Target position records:
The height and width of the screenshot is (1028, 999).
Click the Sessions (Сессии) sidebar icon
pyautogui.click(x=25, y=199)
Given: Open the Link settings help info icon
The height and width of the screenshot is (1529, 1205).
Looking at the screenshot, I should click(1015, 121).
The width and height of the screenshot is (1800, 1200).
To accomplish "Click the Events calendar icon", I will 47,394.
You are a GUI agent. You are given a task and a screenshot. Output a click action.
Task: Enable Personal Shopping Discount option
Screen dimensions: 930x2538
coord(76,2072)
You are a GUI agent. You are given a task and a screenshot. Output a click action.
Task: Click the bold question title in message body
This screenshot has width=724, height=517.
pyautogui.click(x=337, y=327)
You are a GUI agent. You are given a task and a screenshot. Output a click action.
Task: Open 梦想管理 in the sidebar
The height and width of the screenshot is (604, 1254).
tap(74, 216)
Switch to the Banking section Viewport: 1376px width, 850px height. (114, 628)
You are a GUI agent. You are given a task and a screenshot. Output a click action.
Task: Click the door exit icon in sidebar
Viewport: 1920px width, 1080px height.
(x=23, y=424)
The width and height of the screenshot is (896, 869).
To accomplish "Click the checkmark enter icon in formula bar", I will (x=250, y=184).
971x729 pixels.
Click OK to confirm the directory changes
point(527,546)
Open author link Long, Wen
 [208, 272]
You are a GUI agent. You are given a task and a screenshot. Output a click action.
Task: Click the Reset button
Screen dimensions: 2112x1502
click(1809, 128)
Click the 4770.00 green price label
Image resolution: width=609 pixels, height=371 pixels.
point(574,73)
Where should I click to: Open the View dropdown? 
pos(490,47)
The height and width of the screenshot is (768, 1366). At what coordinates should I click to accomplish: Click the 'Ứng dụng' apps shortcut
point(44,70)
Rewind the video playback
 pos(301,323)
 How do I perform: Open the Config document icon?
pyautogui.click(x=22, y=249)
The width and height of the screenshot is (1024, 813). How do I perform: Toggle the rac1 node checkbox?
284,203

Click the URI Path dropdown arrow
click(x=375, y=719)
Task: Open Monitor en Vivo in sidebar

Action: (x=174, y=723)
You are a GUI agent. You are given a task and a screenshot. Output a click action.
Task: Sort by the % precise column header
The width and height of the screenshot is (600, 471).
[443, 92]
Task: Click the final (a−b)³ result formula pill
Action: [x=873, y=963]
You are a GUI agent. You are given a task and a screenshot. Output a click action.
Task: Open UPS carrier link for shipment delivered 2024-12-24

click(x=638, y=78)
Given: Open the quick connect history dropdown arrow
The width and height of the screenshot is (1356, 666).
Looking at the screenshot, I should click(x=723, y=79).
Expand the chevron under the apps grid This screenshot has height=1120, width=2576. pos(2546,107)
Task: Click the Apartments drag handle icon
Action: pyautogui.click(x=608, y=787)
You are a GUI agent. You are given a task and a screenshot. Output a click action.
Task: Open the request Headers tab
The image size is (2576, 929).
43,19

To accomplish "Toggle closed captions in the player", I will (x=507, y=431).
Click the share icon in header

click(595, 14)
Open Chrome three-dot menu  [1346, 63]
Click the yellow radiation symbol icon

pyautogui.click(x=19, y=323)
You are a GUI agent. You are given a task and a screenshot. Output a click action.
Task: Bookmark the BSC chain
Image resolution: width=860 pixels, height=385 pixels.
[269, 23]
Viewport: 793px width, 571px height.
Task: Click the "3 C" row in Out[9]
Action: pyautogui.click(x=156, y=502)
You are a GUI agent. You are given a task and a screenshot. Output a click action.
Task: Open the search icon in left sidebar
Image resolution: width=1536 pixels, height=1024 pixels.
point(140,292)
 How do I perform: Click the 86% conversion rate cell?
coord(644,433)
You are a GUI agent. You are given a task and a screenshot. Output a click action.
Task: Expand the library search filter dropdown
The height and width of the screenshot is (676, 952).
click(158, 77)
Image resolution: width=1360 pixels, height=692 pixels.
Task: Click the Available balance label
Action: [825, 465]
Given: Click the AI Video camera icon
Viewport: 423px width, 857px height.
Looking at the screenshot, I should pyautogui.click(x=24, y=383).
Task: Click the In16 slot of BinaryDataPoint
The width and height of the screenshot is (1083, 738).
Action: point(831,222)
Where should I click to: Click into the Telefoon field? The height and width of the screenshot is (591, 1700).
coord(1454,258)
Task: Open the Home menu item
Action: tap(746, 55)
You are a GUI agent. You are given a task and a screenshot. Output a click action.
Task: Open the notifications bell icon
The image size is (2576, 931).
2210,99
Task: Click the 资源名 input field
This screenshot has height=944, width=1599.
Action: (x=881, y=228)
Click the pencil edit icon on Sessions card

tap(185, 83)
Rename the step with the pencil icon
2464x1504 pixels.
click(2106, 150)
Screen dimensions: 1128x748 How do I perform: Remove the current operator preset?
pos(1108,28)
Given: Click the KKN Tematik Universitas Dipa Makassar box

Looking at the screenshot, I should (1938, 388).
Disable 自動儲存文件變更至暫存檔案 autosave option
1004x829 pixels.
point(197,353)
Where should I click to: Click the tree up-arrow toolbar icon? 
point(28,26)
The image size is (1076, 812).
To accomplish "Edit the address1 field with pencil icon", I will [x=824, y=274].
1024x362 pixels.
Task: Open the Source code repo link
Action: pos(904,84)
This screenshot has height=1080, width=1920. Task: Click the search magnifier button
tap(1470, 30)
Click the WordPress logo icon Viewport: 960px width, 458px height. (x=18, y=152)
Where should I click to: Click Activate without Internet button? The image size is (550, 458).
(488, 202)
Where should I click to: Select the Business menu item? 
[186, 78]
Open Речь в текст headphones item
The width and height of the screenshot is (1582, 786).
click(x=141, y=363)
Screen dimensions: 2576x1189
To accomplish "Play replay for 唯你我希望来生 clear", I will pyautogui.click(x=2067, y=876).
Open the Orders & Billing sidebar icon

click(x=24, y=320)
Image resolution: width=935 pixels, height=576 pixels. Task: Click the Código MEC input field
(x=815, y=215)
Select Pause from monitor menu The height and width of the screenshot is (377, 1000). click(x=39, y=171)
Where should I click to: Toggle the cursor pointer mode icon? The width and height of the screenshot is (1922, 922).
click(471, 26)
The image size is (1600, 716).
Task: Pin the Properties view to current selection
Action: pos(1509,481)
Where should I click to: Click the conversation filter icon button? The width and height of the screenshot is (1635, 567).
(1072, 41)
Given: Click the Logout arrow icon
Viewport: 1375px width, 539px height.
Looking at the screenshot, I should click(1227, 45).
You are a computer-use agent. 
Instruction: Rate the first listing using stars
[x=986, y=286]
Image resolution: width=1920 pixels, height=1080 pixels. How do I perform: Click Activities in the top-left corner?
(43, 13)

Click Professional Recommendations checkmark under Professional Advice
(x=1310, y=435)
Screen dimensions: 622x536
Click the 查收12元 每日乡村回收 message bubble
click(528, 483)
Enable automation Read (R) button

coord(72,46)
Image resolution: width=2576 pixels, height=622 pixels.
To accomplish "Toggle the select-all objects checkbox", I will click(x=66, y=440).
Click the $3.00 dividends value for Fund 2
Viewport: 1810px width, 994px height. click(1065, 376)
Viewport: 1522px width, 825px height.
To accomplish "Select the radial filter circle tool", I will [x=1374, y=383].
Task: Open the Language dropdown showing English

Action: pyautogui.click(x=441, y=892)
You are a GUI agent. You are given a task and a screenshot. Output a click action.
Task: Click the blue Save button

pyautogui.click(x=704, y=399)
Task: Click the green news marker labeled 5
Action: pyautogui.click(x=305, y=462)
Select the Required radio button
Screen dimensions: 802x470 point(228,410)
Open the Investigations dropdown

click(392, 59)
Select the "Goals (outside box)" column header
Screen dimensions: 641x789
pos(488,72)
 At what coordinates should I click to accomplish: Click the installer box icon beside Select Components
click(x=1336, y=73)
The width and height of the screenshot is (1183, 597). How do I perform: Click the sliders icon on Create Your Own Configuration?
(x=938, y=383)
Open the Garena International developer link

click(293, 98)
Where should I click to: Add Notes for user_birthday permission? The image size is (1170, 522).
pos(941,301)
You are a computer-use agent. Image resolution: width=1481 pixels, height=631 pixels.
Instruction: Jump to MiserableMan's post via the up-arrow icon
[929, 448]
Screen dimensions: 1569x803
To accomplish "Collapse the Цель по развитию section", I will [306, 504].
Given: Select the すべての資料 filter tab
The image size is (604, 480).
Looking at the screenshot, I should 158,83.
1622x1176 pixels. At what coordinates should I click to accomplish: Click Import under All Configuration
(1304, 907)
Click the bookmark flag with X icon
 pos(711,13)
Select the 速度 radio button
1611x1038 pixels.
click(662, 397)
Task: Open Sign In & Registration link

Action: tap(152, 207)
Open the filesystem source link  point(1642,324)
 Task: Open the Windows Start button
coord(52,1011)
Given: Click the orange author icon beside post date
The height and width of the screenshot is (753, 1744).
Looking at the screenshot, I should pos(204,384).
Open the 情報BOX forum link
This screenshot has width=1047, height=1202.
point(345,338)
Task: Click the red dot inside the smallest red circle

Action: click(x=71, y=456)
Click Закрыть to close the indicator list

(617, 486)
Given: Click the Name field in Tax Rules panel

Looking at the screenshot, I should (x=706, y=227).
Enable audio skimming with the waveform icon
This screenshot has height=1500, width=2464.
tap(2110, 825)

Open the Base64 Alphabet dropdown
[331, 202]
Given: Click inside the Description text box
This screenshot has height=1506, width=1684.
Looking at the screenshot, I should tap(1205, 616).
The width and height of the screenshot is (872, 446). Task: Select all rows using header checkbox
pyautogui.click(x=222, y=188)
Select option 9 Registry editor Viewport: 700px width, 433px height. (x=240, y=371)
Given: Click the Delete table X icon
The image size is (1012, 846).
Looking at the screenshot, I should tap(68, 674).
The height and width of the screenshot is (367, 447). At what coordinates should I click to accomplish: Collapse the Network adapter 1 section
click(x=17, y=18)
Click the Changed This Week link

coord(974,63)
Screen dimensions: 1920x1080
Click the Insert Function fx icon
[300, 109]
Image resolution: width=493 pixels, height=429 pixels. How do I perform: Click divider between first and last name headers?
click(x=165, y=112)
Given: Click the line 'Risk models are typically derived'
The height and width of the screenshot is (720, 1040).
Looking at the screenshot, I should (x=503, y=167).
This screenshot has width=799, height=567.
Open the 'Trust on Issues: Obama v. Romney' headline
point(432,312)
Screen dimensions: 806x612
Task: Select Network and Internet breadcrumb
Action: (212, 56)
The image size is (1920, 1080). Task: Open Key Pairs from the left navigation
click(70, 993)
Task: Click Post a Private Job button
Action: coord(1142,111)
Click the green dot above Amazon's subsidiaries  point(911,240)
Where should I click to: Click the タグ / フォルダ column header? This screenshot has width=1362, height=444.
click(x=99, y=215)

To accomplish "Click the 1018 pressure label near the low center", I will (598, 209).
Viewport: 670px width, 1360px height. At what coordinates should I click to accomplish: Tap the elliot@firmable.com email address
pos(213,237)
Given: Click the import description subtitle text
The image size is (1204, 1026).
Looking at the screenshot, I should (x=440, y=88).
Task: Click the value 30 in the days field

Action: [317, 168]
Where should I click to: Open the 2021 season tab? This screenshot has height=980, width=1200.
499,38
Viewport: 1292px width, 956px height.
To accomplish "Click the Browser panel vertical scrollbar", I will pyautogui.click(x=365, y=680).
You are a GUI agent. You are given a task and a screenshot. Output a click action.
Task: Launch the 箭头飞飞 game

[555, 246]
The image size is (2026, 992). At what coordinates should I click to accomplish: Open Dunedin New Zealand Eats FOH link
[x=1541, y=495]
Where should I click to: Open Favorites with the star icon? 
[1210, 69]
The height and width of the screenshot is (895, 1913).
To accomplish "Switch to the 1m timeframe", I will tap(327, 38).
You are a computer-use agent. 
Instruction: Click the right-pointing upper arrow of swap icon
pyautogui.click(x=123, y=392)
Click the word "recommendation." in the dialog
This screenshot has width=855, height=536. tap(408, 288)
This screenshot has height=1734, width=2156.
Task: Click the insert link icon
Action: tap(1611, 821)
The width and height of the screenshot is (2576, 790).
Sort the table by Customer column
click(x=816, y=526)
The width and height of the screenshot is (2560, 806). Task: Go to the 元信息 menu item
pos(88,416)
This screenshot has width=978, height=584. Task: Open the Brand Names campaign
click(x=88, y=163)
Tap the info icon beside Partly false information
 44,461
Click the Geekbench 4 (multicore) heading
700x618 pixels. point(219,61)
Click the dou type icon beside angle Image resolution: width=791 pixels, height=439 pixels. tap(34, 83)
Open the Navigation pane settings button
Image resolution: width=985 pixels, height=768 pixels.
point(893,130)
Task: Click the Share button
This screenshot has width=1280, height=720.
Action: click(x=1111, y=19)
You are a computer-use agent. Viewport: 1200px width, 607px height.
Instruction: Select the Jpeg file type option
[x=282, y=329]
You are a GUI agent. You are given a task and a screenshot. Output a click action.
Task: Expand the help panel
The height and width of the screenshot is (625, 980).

EXERCISE PROMPT:
Print the rows from the line containing "Open the Base64 Alphabet dropdown" through the line containing "Select option 9", both included, copied character for character.

EXERCISE OUTPUT:
Open the Base64 Alphabet dropdown
[331, 202]
Given: Click inside the Description text box
This screenshot has height=1506, width=1684.
Looking at the screenshot, I should tap(1205, 616).
The width and height of the screenshot is (872, 446). Task: Select all rows using header checkbox
pyautogui.click(x=222, y=188)
Select option 9 Registry editor Viewport: 700px width, 433px height. (x=240, y=371)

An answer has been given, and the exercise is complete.